We used to live in Los Angeles. Los Angeles and New York (I think) are the best places to get Korean food here in the states. . Dallas, TX is a close third in my book! So when we craved Korean food in LA, we just went to K-town (Korea town) or the closest restaurant to our place. Heck, you can get good, cheap, Korean food from the food court at a Korean shopping mall. Love it.
Whenever I think of Yukgaejang, I think of my dad. I remember my dad just sweating so much when he was eating Yukgaejang because it was so hot and spicy. His head would be buried in the bowl, coming up only for air occasionally in between bites. And his glasses would sometimes be foggy when he lifted his head up to wipe his sweat. It was awesome. I think everyone in my family can handle the heat, except me. Don’t know what happened.
So, my family and I went to the Korean market for these ingredients. . you kind of have to. . and here in Washington, fortunately, we have a Korean market in Bellevue, which is relatively close by. . if you don’t have a Korean market close by, head to any Asian market and see what you can find. These days, we’re always running out the door late. . I barely remember to grab the diaper bag and my purse and we head out. I always seem to forget something and yesterday, I forgot my grocery list. Brilliant. So, I try to call my mom but can’t reach her and just buy the ingredients I remember.
Of course I forgot the royal fern . . It’s not crucial but it’s an ingredient that is pretty much always in Yukgaejang. . I love me some fern, but today, we had to go without. I made our Yukgaejang extra spicy for my husband and watered down mine a lot. He loved it and my oldest daughter tried it (one bite) so that’s all that matters to me.
I hope you enjoy!
- 2 tablespoons toasted sesame oil
- 1½ lbs. lean beef brisket, thinly sliced or cut into chunks
- Salt and freshly ground black pepper
- 3-4 cloves garlic, minced
- 1-2 tablespoons red pepper powder (gochugaru)
- 1 tablespoon low sodium soy sauce
- ¼ cup red pepper paste (gochujang)
- 1 package (1½ lbs) water-packed boiled royal fern, rinsed
- 1-2 medium yellow onions, sliced
- 4 cups of beef broth
- 3-4 cups of bean sprouts
- 4 oz mung bean or sweet potato noodles (might be called cellophane or glass noodles or Chinese vermicelli; can be found at any Asian/Korean grocery store)

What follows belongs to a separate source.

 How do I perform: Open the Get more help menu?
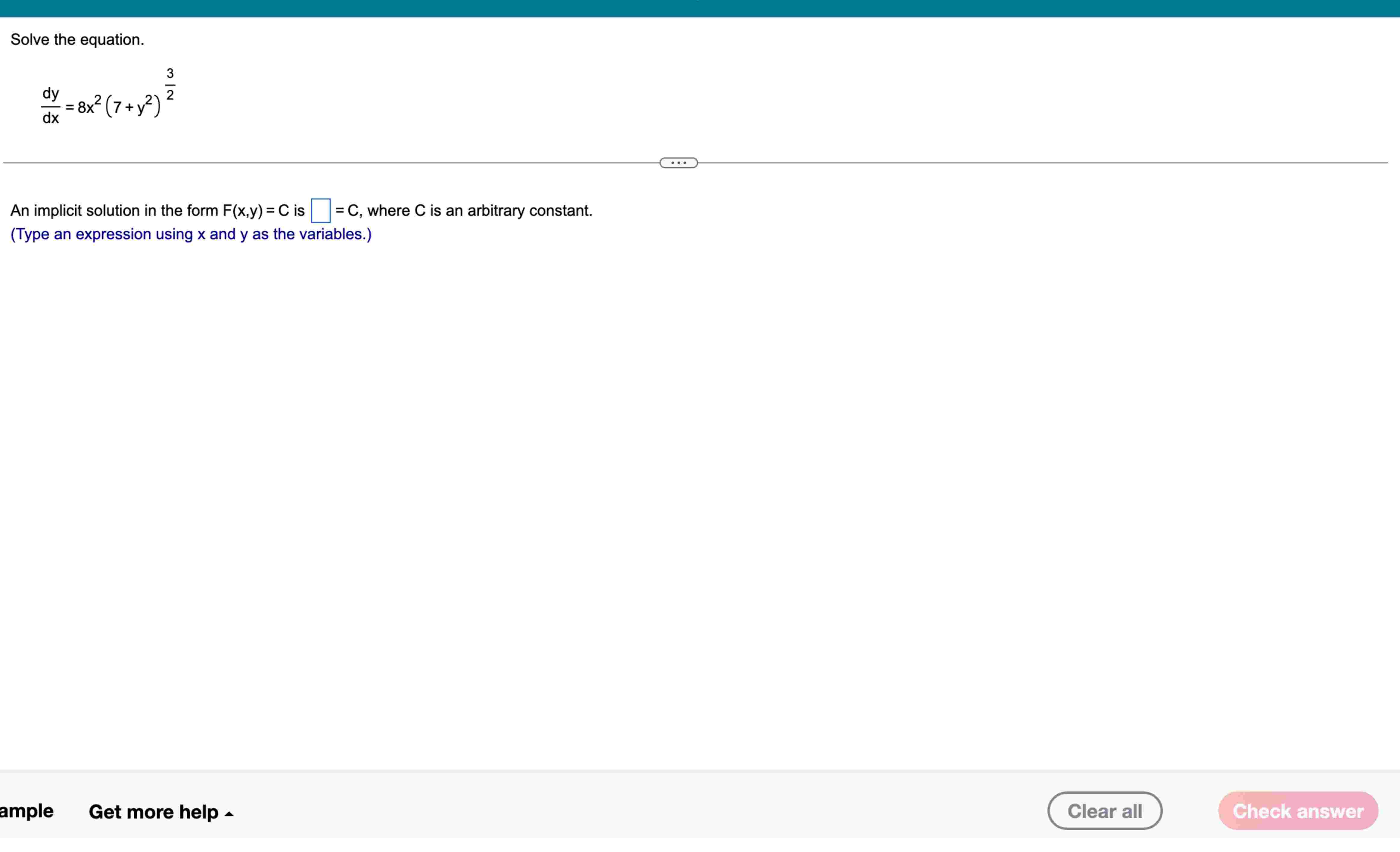click(154, 812)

- 1-2 cups tofu, cubed (optional)
- ½ cup green onions, sliced into 1-2 inch strips + more for garnish
- Heat the sesame oil in a large pot over high heat. Add the cut beef brisket and season with salt and pepper. Cook until browned on all sides, for about 3-4 minutes.

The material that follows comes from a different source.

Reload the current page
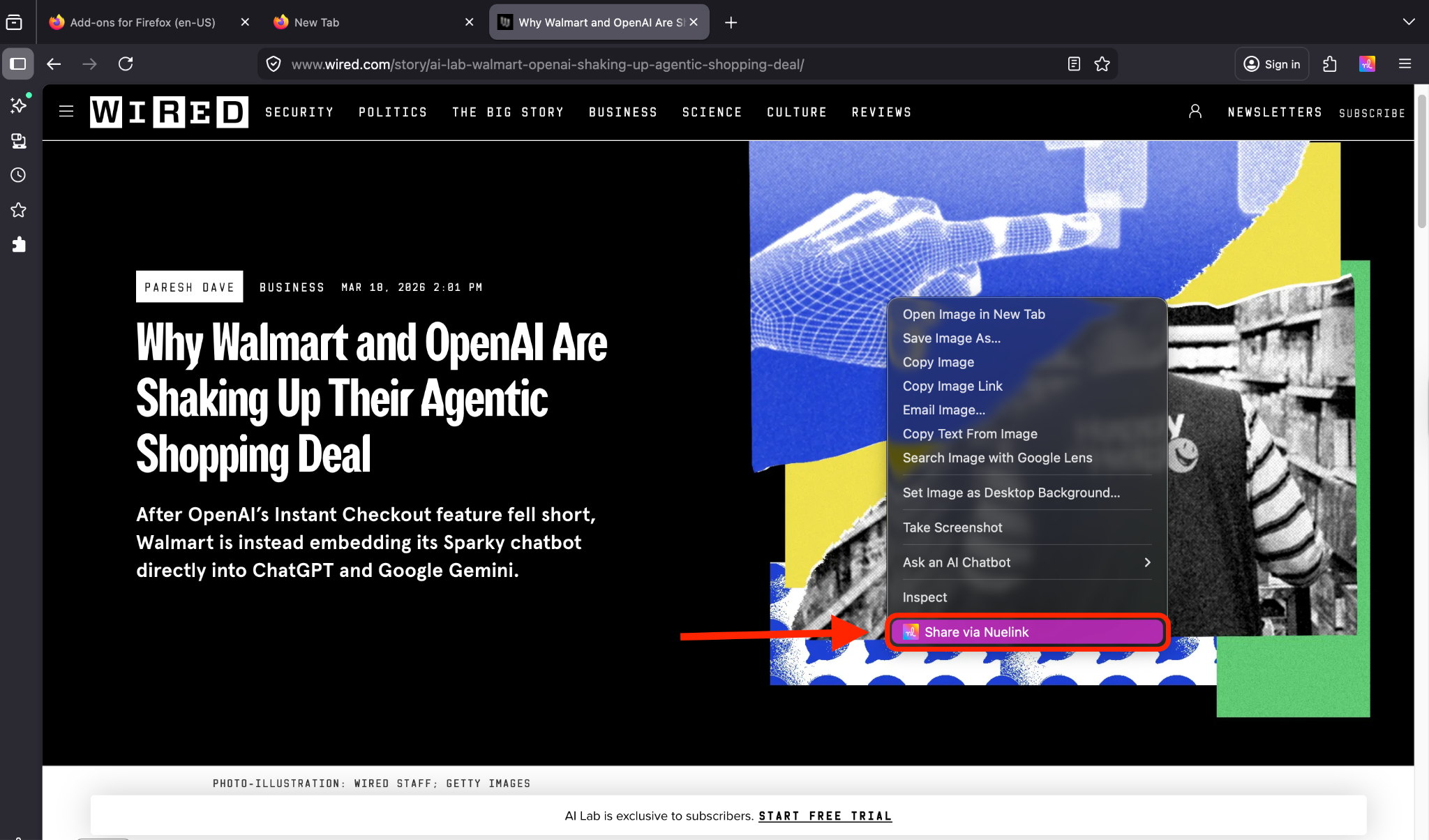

- Mix the garlic, red pepper powder, soy sauce and red pepper paste in a bowl and add to the pot. Add the royal fern, onions and beef broth. Bring to a boil and cover the pot and simmer on low until the meat is tender, about 40 minutes.
- In a separate pot, just a few minutes before the 40 minutes is up, boil some water and cook the noodles. You only need to boil these noodles for about 3-4 minutes.
- To the beef soup, add the bean sprouts, noodles, green onions and tofu (if using). Cook for about 10 minutes. Serve and add fresh diced green onion garnish to each bowl.
Recipe adapted from The Kimchi Chronicles cookbook.